WORK ITEM:
The job is to output each record again, character for character.
- Opening Delimiter -
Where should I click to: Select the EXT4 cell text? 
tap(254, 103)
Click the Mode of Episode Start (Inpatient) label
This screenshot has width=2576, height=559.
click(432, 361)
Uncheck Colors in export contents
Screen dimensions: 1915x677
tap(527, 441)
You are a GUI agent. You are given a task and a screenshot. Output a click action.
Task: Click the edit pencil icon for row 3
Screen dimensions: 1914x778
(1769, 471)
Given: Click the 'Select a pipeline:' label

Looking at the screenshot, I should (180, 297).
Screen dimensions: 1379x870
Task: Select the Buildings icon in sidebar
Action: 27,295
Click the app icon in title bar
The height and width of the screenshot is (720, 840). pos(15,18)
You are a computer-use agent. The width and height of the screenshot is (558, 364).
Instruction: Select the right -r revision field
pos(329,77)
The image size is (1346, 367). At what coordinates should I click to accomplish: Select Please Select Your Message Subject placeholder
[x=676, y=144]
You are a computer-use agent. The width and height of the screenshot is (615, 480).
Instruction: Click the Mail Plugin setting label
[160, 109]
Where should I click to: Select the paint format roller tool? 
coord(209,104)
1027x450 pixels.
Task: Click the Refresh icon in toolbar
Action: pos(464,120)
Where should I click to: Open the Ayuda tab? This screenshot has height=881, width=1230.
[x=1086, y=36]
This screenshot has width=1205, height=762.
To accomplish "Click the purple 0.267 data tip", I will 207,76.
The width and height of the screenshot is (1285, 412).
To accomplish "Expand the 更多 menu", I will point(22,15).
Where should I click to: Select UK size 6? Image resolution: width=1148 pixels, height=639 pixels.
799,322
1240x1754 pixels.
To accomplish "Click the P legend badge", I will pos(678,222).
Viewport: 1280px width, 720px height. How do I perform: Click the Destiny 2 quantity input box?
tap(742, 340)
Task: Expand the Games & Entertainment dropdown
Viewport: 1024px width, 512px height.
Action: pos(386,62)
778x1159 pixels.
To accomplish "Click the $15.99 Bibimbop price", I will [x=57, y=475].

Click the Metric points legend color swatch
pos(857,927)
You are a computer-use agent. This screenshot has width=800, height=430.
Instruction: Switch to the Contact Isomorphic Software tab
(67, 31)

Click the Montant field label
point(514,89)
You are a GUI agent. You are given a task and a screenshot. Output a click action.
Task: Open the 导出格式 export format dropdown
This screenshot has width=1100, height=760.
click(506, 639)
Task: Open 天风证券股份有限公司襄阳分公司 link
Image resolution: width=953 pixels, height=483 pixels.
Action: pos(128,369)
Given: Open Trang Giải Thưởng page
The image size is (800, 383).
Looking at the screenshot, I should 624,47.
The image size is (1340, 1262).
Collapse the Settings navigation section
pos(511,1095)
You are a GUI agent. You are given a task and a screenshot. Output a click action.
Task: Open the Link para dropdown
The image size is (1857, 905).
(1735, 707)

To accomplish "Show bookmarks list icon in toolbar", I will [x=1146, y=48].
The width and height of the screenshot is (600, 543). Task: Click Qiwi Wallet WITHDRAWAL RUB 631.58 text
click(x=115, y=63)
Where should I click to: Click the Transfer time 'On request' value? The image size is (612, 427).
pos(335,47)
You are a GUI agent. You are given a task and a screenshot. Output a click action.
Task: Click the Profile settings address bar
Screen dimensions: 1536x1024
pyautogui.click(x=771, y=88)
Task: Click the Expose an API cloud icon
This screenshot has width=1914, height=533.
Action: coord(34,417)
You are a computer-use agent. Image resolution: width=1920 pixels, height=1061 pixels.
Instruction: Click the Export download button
- Closing Delimiter -
SOLUTION:
Where should I click to: Select the EXT4 cell text? 
tap(254, 103)
Click the Mode of Episode Start (Inpatient) label
This screenshot has width=2576, height=559.
click(432, 361)
Uncheck Colors in export contents
Screen dimensions: 1915x677
tap(527, 441)
You are a GUI agent. You are given a task and a screenshot. Output a click action.
Task: Click the edit pencil icon for row 3
Screen dimensions: 1914x778
(1769, 471)
Given: Click the 'Select a pipeline:' label

Looking at the screenshot, I should (180, 297).
Screen dimensions: 1379x870
Task: Select the Buildings icon in sidebar
Action: 27,295
Click the app icon in title bar
The height and width of the screenshot is (720, 840). pos(15,18)
You are a computer-use agent. The width and height of the screenshot is (558, 364).
Instruction: Select the right -r revision field
pos(329,77)
The image size is (1346, 367). At what coordinates should I click to accomplish: Select Please Select Your Message Subject placeholder
[x=676, y=144]
You are a computer-use agent. The width and height of the screenshot is (615, 480).
Instruction: Click the Mail Plugin setting label
[160, 109]
Where should I click to: Select the paint format roller tool? 
coord(209,104)
1027x450 pixels.
Task: Click the Refresh icon in toolbar
Action: pos(464,120)
Where should I click to: Open the Ayuda tab? This screenshot has height=881, width=1230.
[x=1086, y=36]
This screenshot has width=1205, height=762.
To accomplish "Click the purple 0.267 data tip", I will 207,76.
The width and height of the screenshot is (1285, 412).
To accomplish "Expand the 更多 menu", I will point(22,15).
Where should I click to: Select UK size 6? Image resolution: width=1148 pixels, height=639 pixels.
799,322
1240x1754 pixels.
To accomplish "Click the P legend badge", I will pos(678,222).
Viewport: 1280px width, 720px height. How do I perform: Click the Destiny 2 quantity input box?
tap(742, 340)
Task: Expand the Games & Entertainment dropdown
Viewport: 1024px width, 512px height.
Action: pos(386,62)
778x1159 pixels.
To accomplish "Click the $15.99 Bibimbop price", I will [x=57, y=475].

Click the Metric points legend color swatch
pos(857,927)
You are a computer-use agent. This screenshot has width=800, height=430.
Instruction: Switch to the Contact Isomorphic Software tab
(67, 31)

Click the Montant field label
point(514,89)
You are a GUI agent. You are given a task and a screenshot. Output a click action.
Task: Open the 导出格式 export format dropdown
This screenshot has width=1100, height=760.
click(506, 639)
Task: Open 天风证券股份有限公司襄阳分公司 link
Image resolution: width=953 pixels, height=483 pixels.
Action: pos(128,369)
Given: Open Trang Giải Thưởng page
The image size is (800, 383).
Looking at the screenshot, I should 624,47.
The image size is (1340, 1262).
Collapse the Settings navigation section
pos(511,1095)
You are a GUI agent. You are given a task and a screenshot. Output a click action.
Task: Open the Link para dropdown
The image size is (1857, 905).
(1735, 707)

To accomplish "Show bookmarks list icon in toolbar", I will [x=1146, y=48].
The width and height of the screenshot is (600, 543). Task: Click Qiwi Wallet WITHDRAWAL RUB 631.58 text
click(x=115, y=63)
Where should I click to: Click the Transfer time 'On request' value? The image size is (612, 427).
pos(335,47)
You are a GUI agent. You are given a task and a screenshot. Output a click action.
Task: Click the Profile settings address bar
Screen dimensions: 1536x1024
pyautogui.click(x=771, y=88)
Task: Click the Expose an API cloud icon
This screenshot has width=1914, height=533.
Action: coord(34,417)
You are a computer-use agent. Image resolution: width=1920 pixels, height=1061 pixels.
Instruction: Click the Export download button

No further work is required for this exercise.